Friday, August 06, 2010


There are so many places to have a panic attack on a walk across campus.

Wide open space. Too many people around, too: prospective students trailing a tour guide, grounds workers whacking weeds. And me, teeth clenched, palms clammy, forcing my legs to keep moving forward.

I am trying not to feel ridiculous when I tell you that crossing that wide open space and getting the mail at work every day this week was far and away my greatest accomplishment this month. Maybe this year, even. I'm trying not to feel weird about that. I'm not succeeding.

But when I'm faced with the fear of a panic attack, what I'm really having to take on are my anxieties about what others think of me, my fear of confrontation, my deep-seated but slowly dissolving sense that I'm not worth receiving love, care, or attention from others, and especially not from myself. And when the panic attack comes, it literally feels like I'm dying. If you've never experienced it, undoubtedly you think I'm overreacting or waxing a bit much toward the melodramatic. Not so: my mind convinces me that I'm dying and that I need to get out, get away, get anywhere but there.

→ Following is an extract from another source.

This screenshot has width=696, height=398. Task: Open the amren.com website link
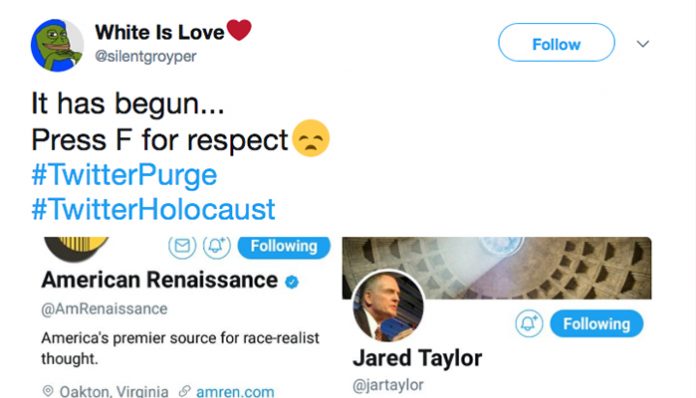point(235,391)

In terms of severity, my anxiety in the last two weeks has been the worst I've ever experienced. But! I feel absolutely fantastic. Emotionally exhausted, but so proud of myself for hanging on. And the craziest thing? I feel so very grateful that the universe presented me with this opportunity, this temporary job which forced me very much outside of my comfort zone, reintroduced the panic attack back into my life (instead of just the unending fear of one), and, most important, reminded me that there is life (literally and figuratively) after a panic attack.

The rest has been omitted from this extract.